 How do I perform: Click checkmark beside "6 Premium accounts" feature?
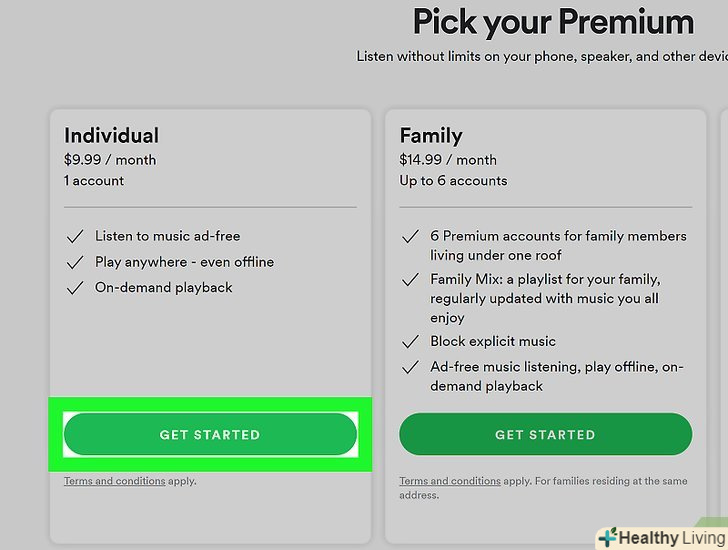[409, 237]
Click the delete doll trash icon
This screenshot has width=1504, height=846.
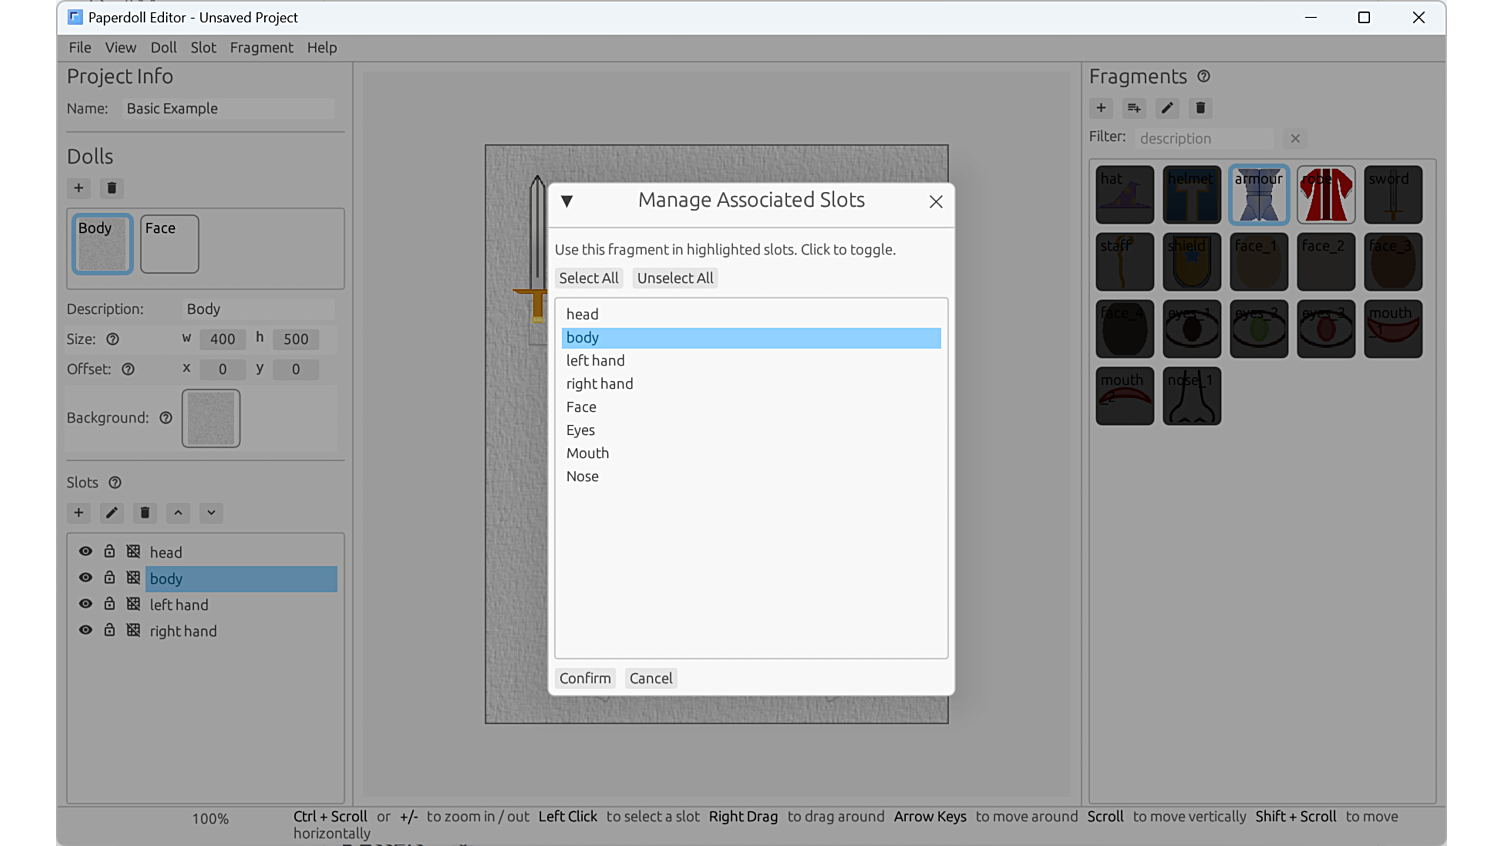[x=112, y=188]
══════
> EXERCISE: Begin with the line containing "Click the delete doll trash icon" and end with the last line of the material above; return exactly those lines, both ends included, and omit all pictures.

> RESPONSE TO THIS TASK:
Click the delete doll trash icon
This screenshot has width=1504, height=846.
[x=112, y=188]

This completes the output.